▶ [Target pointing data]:
* * * * * * * * *

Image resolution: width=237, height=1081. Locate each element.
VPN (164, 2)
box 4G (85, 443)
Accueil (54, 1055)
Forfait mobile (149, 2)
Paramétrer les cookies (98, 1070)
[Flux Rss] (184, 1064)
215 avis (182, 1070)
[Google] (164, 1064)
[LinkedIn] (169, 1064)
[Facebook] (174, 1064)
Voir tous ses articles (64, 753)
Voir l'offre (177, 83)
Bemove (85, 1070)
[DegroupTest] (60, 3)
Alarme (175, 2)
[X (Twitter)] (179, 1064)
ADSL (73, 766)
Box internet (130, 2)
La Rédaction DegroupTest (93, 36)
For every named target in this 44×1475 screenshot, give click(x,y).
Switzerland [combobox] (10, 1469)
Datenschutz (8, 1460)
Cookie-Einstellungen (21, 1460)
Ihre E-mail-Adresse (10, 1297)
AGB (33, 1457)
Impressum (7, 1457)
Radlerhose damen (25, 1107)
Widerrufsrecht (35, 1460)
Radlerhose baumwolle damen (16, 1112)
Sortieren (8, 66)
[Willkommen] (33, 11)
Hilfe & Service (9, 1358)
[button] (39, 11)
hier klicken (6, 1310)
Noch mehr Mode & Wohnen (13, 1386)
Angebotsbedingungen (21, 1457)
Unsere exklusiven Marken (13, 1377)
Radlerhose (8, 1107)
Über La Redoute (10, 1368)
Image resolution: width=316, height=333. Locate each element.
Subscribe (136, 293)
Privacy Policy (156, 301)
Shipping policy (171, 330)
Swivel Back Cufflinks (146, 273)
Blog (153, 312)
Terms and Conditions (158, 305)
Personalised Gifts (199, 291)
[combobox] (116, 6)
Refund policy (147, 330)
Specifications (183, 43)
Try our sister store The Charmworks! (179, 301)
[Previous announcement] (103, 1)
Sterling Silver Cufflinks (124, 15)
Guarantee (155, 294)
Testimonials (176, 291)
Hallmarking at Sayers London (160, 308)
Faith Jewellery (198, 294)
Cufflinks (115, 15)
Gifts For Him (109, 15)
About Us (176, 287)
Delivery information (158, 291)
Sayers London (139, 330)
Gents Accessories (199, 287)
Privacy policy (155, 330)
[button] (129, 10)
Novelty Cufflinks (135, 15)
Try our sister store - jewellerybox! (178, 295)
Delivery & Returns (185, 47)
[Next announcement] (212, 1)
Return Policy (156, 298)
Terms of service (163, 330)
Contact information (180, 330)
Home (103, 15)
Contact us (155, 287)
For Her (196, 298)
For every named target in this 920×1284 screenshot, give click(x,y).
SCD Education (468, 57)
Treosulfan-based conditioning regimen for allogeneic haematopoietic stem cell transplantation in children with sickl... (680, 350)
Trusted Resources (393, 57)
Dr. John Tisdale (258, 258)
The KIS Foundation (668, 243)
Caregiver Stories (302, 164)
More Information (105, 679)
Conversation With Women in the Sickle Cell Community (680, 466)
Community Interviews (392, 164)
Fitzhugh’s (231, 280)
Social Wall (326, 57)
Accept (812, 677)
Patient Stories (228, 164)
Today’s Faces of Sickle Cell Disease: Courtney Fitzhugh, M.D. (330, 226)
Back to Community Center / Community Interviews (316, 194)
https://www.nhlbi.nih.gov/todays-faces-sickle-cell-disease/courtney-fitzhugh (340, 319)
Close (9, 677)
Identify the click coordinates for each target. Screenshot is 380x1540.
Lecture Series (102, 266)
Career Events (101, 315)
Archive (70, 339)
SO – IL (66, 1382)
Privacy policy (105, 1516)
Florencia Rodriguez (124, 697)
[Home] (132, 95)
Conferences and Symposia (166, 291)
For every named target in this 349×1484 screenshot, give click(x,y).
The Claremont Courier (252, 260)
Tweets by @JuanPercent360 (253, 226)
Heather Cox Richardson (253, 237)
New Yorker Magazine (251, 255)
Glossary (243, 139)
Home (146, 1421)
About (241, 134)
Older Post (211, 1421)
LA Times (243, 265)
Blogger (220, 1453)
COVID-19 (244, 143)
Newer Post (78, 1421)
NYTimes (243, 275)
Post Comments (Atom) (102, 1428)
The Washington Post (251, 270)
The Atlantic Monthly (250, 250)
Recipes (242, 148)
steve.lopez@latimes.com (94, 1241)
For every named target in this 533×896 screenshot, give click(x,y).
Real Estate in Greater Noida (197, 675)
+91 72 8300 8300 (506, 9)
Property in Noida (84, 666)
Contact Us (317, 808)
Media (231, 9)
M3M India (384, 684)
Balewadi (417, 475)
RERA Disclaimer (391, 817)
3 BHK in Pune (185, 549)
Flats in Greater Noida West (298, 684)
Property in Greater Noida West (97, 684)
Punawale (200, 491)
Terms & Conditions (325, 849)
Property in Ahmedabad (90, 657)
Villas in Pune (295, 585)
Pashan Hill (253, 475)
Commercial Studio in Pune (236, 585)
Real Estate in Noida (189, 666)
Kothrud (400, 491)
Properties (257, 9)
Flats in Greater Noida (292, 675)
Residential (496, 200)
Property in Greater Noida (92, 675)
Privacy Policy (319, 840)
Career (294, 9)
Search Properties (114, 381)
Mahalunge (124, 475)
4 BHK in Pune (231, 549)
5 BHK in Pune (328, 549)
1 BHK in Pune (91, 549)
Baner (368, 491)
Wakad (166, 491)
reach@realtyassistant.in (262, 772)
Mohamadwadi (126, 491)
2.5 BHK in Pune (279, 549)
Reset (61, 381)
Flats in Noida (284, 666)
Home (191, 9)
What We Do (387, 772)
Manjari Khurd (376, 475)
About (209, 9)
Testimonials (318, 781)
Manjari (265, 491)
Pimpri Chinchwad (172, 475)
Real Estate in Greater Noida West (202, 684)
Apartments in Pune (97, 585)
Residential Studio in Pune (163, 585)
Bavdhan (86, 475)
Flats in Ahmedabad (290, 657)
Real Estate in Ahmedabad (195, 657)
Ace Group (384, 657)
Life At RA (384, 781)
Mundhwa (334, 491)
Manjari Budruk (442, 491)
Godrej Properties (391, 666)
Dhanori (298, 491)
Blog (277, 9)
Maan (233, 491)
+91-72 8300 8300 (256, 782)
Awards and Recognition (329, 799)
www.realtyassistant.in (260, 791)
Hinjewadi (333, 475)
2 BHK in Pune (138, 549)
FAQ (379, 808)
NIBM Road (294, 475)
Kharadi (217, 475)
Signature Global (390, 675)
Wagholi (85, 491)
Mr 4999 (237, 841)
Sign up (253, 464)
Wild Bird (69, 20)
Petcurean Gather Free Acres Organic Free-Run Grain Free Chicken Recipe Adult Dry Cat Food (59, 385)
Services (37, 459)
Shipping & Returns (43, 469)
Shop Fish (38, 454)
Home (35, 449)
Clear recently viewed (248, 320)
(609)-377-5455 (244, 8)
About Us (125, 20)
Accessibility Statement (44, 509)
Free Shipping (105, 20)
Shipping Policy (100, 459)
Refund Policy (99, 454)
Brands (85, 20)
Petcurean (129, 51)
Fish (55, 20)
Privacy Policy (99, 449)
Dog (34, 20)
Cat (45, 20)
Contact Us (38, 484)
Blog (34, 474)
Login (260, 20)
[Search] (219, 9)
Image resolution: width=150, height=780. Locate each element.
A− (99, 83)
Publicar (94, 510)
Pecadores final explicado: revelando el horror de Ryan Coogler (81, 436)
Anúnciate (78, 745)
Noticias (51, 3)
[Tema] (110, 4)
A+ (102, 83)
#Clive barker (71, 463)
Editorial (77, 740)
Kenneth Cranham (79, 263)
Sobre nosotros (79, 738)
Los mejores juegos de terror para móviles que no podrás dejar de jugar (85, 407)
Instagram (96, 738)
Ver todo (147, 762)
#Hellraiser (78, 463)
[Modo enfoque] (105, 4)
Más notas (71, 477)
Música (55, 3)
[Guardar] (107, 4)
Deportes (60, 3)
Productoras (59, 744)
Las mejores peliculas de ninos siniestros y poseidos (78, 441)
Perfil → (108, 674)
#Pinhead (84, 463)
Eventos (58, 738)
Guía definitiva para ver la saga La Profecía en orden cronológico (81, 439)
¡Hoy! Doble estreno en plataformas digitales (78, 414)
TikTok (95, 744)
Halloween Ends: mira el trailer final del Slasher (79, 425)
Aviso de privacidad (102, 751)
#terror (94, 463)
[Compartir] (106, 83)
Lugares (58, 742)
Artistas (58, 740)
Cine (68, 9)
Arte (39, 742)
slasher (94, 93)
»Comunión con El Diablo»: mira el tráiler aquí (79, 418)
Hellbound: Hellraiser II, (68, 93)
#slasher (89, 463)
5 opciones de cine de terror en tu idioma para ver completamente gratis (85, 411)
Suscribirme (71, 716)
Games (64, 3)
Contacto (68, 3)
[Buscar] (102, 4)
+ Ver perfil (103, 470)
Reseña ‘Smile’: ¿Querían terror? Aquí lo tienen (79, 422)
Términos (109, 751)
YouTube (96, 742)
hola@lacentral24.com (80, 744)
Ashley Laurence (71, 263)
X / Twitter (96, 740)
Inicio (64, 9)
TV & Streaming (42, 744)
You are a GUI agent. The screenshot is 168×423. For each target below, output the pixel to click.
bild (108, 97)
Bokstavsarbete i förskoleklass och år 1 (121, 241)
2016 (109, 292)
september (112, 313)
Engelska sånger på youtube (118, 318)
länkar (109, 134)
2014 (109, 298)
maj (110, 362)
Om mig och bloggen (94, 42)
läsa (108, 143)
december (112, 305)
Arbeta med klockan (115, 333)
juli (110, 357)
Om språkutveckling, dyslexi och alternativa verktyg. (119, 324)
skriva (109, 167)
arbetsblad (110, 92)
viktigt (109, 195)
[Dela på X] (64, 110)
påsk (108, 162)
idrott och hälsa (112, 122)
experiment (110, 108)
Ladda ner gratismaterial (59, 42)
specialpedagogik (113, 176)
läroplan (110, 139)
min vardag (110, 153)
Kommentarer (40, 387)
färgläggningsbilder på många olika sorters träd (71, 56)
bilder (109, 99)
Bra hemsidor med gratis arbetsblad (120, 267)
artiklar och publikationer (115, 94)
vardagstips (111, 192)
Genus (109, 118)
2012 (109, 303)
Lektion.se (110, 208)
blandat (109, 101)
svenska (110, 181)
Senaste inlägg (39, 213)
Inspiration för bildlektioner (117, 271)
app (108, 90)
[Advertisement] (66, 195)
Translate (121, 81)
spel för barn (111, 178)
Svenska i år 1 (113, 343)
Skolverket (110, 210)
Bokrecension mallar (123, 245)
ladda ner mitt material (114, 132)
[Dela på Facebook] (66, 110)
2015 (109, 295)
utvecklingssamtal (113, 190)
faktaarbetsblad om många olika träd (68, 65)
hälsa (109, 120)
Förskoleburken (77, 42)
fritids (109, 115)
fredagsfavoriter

* * * * * * * * *

Put the rows above into a Markdown table with the columns "Line No." and "Content," leaving out any blank lines. Begin at the start of the rows and stop after the line that contains "La Rédaction DegroupTest (93, 36)".

▶ [Exercise output]:
| Line No. | Content |
|---|---|
| 1 | Image resolution: width=237, height=1081. Locate each element. |
| 2 | VPN (164, 2) |
| 3 | box 4G (85, 443) |
| 4 | Accueil (54, 1055) |
| 5 | Forfait mobile (149, 2) |
| 6 | Paramétrer les cookies (98, 1070) |
| 7 | [Flux Rss] (184, 1064) |
| 8 | 215 avis (182, 1070) |
| 9 | [Google] (164, 1064) |
| 10 | [LinkedIn] (169, 1064) |
| 11 | [Facebook] (174, 1064) |
| 12 | Voir tous ses articles (64, 753) |
| 13 | Voir l'offre (177, 83) |
| 14 | Bemove (85, 1070) |
| 15 | [DegroupTest] (60, 3) |
| 16 | Alarme (175, 2) |
| 17 | [X (Twitter)] (179, 1064) |
| 18 | ADSL (73, 766) |
| 19 | Box internet (130, 2) |
| 20 | La Rédaction DegroupTest (93, 36) |